Q4C: Natural spline (ns) force the edges of the curve on the figure to be linear thus limiting the swing which was observed in the basis spline (bs). This additional limitation is taking out degree of freedoms from the model and thus reducing the df of model with natural spline (ns). So, we are basically estimating additional two parameters by forcing linear conditions on the edges.

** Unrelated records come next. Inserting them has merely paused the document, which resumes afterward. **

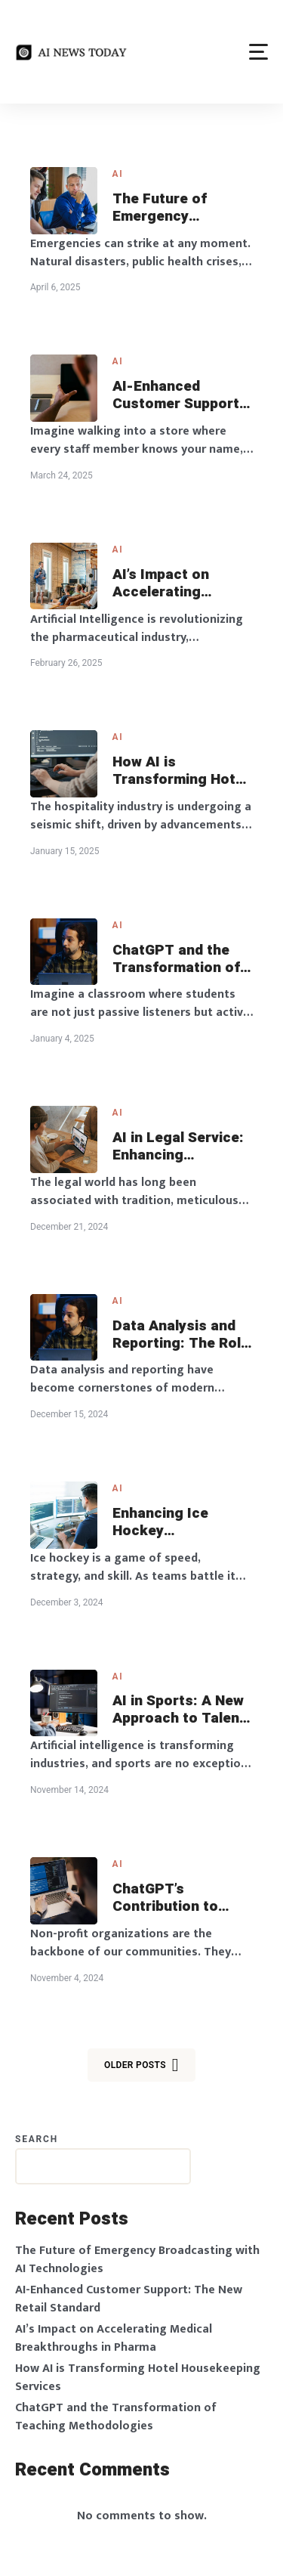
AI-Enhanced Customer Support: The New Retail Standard (178, 395)
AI (118, 174)
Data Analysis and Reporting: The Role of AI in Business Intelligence (180, 1334)
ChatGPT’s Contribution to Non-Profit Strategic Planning (176, 1898)
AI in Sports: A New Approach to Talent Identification (178, 1709)
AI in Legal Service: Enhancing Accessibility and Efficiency (178, 1146)
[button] (258, 52)
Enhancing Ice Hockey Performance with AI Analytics (173, 1522)
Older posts (141, 2065)
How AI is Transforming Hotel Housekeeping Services (180, 771)
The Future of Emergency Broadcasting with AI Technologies (175, 207)
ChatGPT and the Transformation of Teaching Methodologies (176, 959)
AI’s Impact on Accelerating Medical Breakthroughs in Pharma (172, 583)
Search (36, 2139)
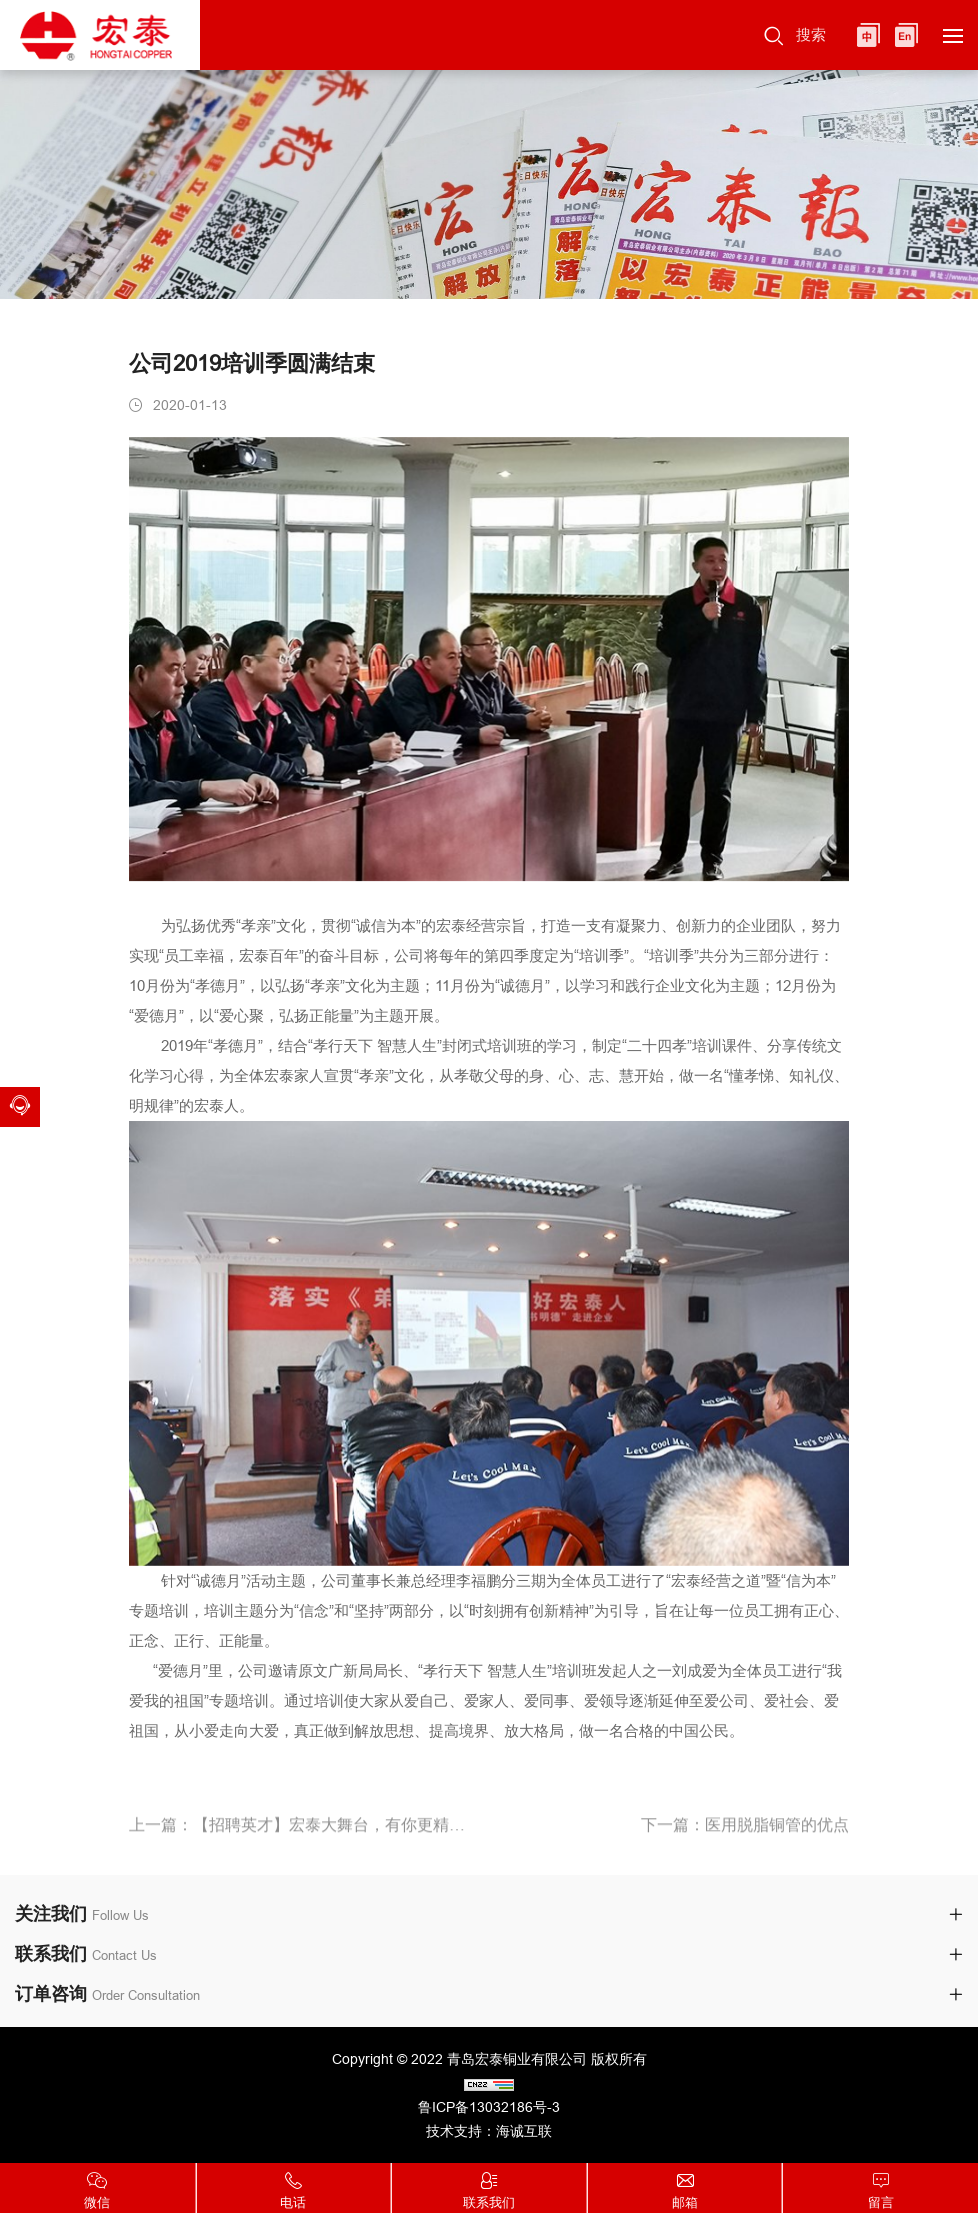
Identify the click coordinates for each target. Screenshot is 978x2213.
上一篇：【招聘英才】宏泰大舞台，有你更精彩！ (301, 1832)
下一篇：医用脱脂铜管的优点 (745, 1832)
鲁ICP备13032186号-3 (489, 2107)
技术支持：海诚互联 (489, 2131)
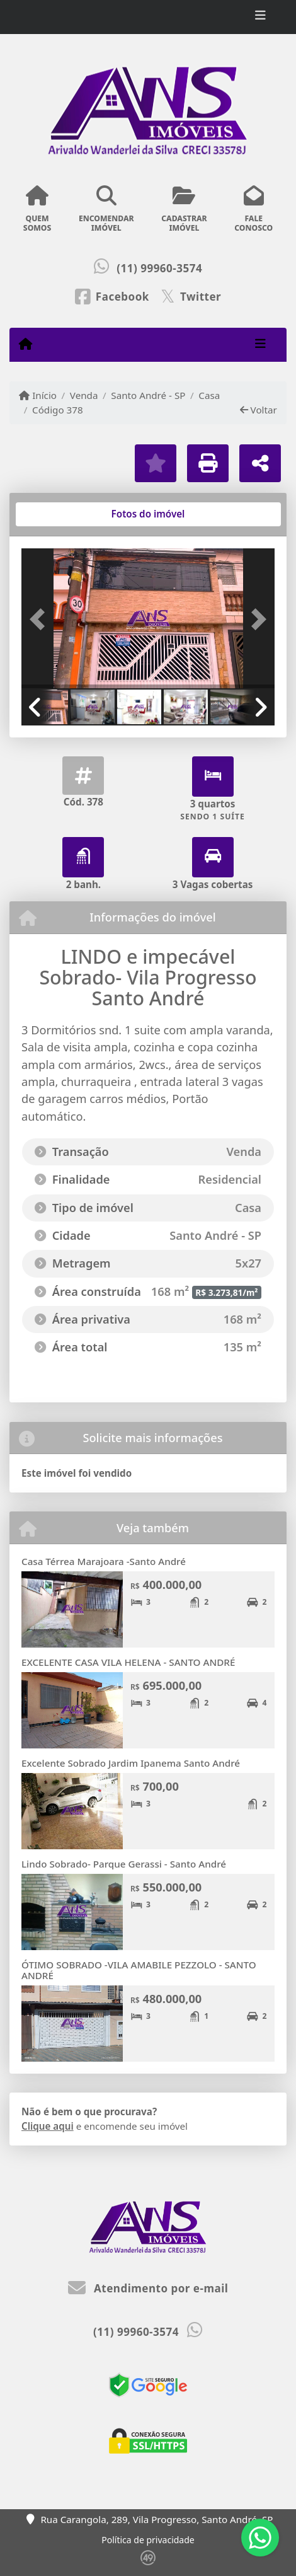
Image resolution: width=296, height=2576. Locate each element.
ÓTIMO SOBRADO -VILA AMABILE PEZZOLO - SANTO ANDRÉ (138, 1970)
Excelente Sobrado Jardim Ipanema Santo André (130, 1763)
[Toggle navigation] (260, 17)
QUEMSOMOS (37, 209)
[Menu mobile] (25, 344)
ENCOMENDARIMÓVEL (106, 209)
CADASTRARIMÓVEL (183, 209)
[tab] (62, 514)
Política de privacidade (147, 2540)
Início (38, 395)
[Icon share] (111, 295)
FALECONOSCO (253, 209)
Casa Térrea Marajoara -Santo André (103, 1561)
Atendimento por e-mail (148, 2288)
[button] (40, 619)
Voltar (258, 409)
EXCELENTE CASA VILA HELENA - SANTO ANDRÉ (128, 1662)
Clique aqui (47, 2126)
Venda (84, 395)
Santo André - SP (148, 395)
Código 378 (57, 409)
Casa (209, 395)
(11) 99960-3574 (159, 268)
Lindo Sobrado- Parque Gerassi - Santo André (123, 1863)
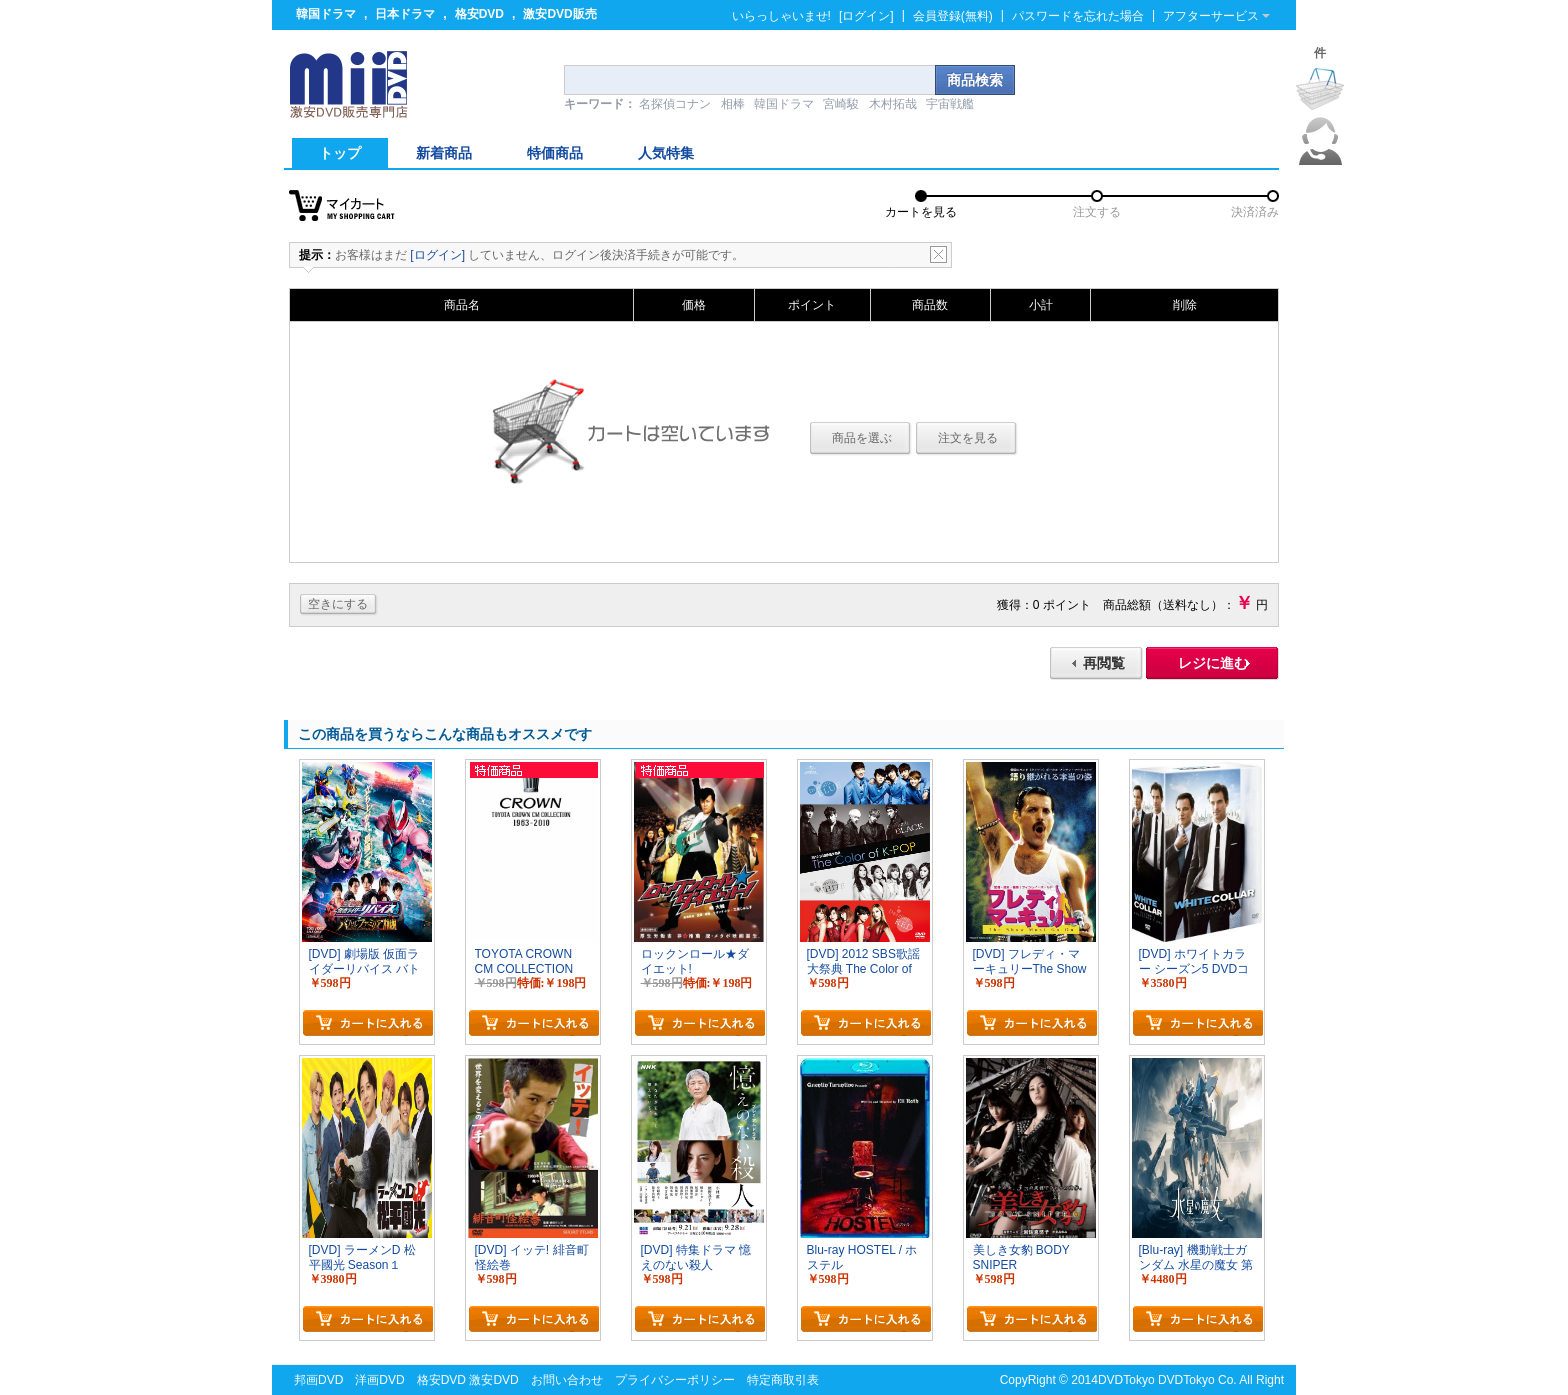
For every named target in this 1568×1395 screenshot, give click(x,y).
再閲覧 (1104, 663)
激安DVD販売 (559, 14)
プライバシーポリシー (675, 1380)
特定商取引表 (783, 1380)
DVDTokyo (1126, 1380)
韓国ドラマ (326, 14)
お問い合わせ (567, 1380)
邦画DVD (318, 1380)
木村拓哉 (893, 104)
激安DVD (493, 1380)
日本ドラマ (405, 14)
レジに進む (1213, 663)
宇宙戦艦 (950, 104)
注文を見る (968, 438)
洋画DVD (379, 1380)
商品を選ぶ (862, 438)
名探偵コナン (675, 104)
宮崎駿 (841, 104)
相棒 (733, 104)
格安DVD (479, 14)
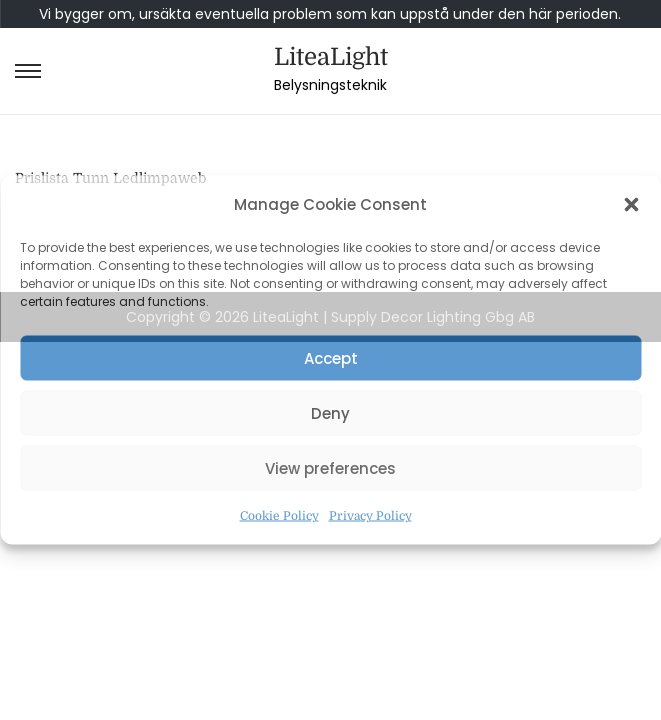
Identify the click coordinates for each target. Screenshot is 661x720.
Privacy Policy (370, 516)
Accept (331, 357)
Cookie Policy (279, 516)
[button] (631, 205)
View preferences (330, 467)
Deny (330, 412)
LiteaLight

However, this constraint is not imposed on model with basic spline (bs) which gives higher degree of freedom comapred to natural spline. Thus, I have to estimate fewer parameters in the ns compared to bs.
Q4D:
* In fit2 model, we have 4 parameters (intercept + 1 Degree + 2 Knots) to estimate.
* In fit3 we have 6 (intercept + 3 Degree + 2 Knots) parameters to estimate.
Q5: SMOOTH SPLINES
```{r Hw7 Q5, echo=TRUE}
# a:
plot(displacement, mpg,
col = 1,
pch = "*",
xlab = "Displacement",
ylab = "MPG",
ylim = c(5, 50),
xlim = c(100, 500),
main ="Smooth Splines")
spl1.q5 = smooth.spline(displacement,
mpg,
cv = TRUE) # LOOCV for estimating df or tuning parameter lambda.
spl1.q5$df
cat("Q5.A: The effective degree of freedom =", round(spl1.q5$df, 2))
# b:
lines(spl1.q5, lwd = 2, col = 1, lty = 1) # LOOCV (df)
# c:
spl2.q5 = smooth.spline(displacement, mpg, df = 5)
lines(spl2.q5, lwd = 2, col = 2, lty = 2) # df = 5
legend("topright",
legend = c("df(CV) = 20.03", "df = 5"),
lty = c(1, 2),
lwd = c(2, 2),
col = c(1, 2))
```
Q6: LOCAL REGRESSION:
```{r Hw7 Q6, echo=TRUE}
plot(displacement, mpg,
col = "grey", ylim = c(5, 50),
xlim = c(50, 500),
xlab = "Displacement",
ylab = "MPG",
main = "Local Regressions")
disp.grid.q6 = seq(from = min(displacement),
to = max(displacement),
length = 100)
# Fit 1:
q6.fit1 = loess(mpg ~ displacement,
span = 0.2) # h
q6.fit1.pred = predict(q6.fit1,
data.frame(displacement = disp.grid.q6))
lines(disp.grid.q6,
q6.fit1.pred,
col = 1,
lty = 1,
lwd = 2)
# Fit 2:
q6.fit2 = loess(mpg ~ displacement,
span = 0.5) # h
q6.fit2.pred = predict(q6.fit2,
data.frame(displacement = disp.grid.q6))
lines(disp.grid.q6,
q6.fit2.pred,
col = 2,
lty = 2,
lwd = 2)
# Fit 3:
q6.fit3 = loess(mpg ~ displacement,
span = 1) # h
q6.fit3.pred = predict(q6.fit3,
data.frame(displacement = disp.grid.q6))
lines(disp.grid.q6,
q6.fit3.pred,
col = 3,
lty = 3,
lwd = 2)
legend("topright",
legend = c("Span (h) = 0.2", "h = 0.5", "h = 1"),
title = "Legend",
lty = c(1, 2, 3),
lwd = c(2, 2,2),
col = c(1, 2, 3))
```
Q7: GENERALIZED ADDITIVE MODEL (P Predictors):
```{r Hw7 Q7, echo=TRUE}
wowzers = lm(mpg ~
s(displacement, 4) + # Smoothing splines fit in GAM Formula.
ns(horsepower, 3) + # Natural Cobic spline.
cylinders +
bs(weight, 5)) # B-Spline Basis Polynomial splines.
summary(wowzers)
```
* Displacement: s = smooth spline, specifying a Smoothing spline fit in a GAM formula. In this case, we are applying smooth spline for displacement with 4th degree of freedom. The polynomial degree of displacement is one.
* Horsepower: ns = natural spline generates a basis matrix for natural cubic splines. The degree of freedom is 3 and Power = 3.
* Cylinders: Used as it is. Degree = 1.
* Weight: bs = basis spline generates B-spline basis matrix for a ploynomial spline. Degree of freedom = 5, The ploynomial degree of weight is 5.
```{r Hw7 Q7.2, echo=TRUE}
wowzers1 = lm(mpg ~
s(displacement, 4) +
ns(horsepower, 3) +
weight)
summary(wowzers1)
```
Even though the Adjusted $R^2$ of first model (wowzers) is larger compared to second model (wowzers1), The Adjusted $R^2$ is not significantly large but are very close to each other thus explaining about same amount of variation by both models. In second model, I removed bs from weight which reduce variance (fluctuating tail) instead of using ns to impose linearity which also stabilize the fluctiating tail but increases number of parameters to estimate. In second GAM model (wowzers1) that I have less parameters to estimate compared to "wowzers" model. So, I would use model with smaller Adjusted $R^2$ considering simplicity of model and ready to give up very small additional variation explained by another model.